As hashtags funcionam como agregadores de tópicos na internet e têm sido usadas nas redes sociais nesse sentido, especialmente no Twitter desde 2009, e consequentemente também como forma de filtro de temáticas. Basta acrescentar o símbolo # antes das palavras ou conjuntos de palavras para as transformar numa hashtag, que funciona também como link para todas as postagens que contêm essa mesma hashtag. Mas a criação desta funcionalidade que cataloga mensagens trouxe utilizações que vão além disso. Esta ferramenta é usada como mensagem por si só, isto é, sem estar junto a qualquer outro conteúdo, como forma de pontuação com um carácter exclamativo inerente ou até como um slogan. Tal como acontece com qualquer fenómeno que se torna viral, as hashtags ultrapassaram a barreira da internet e, tal como as aspas desenhadas no ar com dois dedos para simbolizar uma citação ou forma de expressão enquanto se conversa, têm sido usadas nos diálogos do quotidiano onde o seu uso principal é inútil.

Esse fenómeno foi particularmente visível em Maio deste ano, após a notícia de que um grupo do movimento extremista Boko Haram tinha sequestrado mais de 270 raparigas no norte da Nigéria. Os protestos multiplicaram-se e nas redes sociais foi criada a hasthatg #BringBackOurGirls, que se tornou especialmente celebrizada quando Michelle Obama a usou num cartaz. Aí, a hashtag perdeu o seu sentido de agregador de temas, já que fazia parte de uma fotografia e não era possível clicar sobre ela para aceder a mensagens sobre o mesmo tópico, e passou a representar um dos fenómenos mais comuns no campo das manifestações de solidariedade social hoje em dia: uma afirmação poderosa de protesto e ao mesmo tempo de empatia. Dessa forma, as hashtags têm inclusivamente sido usadas fora do local onde são interactivas, incluindo em mensagens em cartazes e t-shirts.

Fenómenos recentes

Antes do feminismo andar nas bocas do mundo e apontar para as desigualdades que ainda persistem na sociedade moderna, as mulheres começaram a expressar os problemas relacionados com o seu género, particularmente os mais fúteis, nas redes sociais e catalogaram-nos com a hashtag #GirlProblems (ou "problemas de mulher") que, tal como #FirstWorldProblems ("problemas de primeiro mundo") simbolizam problemáticas que estão bastante longe daquelas como a paz no mundo. Entretanto isso mudou com o constante uso de hashtags como forma de solidariedade. #CrimingWhileWhite ("crimes protagonizados brancos") tem sido usado como forma de alertar para a descriminação racial por parte da polícia norte-americana, por exemplo. Muitos cibernautas têm confessado os seus crimes, dos quais saíram impunes, e cuja gravidade é semelhante aos que foram protagonizados pelos indivíduos afro-americanos que recentemente morreram ou ficaram feridos após a intervenção policial.

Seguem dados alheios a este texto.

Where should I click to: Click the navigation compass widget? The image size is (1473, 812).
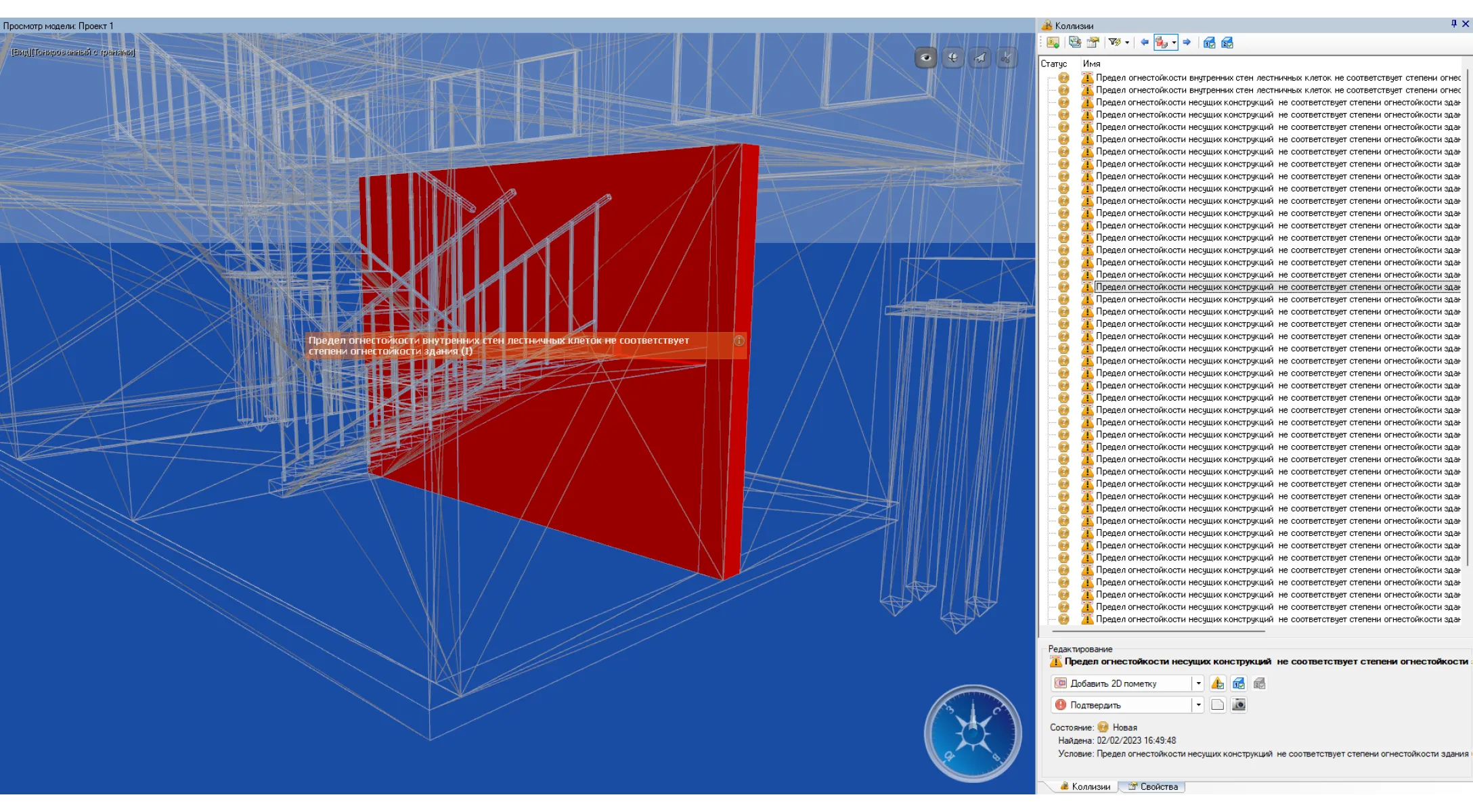(x=973, y=734)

Mais recentemente #PrayForSydney ("rezando por Sydney") e #IllRideWithyou ("estou contigo") subiram aos tops das hashtags mais usadas nas redes sociais após, na segunda-feira, um grupo de pessoas ter sido sequestrado em Sidney, na Austrália, por um radical islâmico. A situação foi resolvida no dia seguinte, mas o sentimento de insegurança que se registou fez com que a solidariedade e a empatia se mantivessem para ambos os lados da questão. Enquanto a primeira hashtag se manifesta em relação ao evento em si, a segunda é um manifesto pelos muçulmanos que, devido ao radicalismo de alguns extremistas, vêm a sua própria segurança afectada pela islamofobia.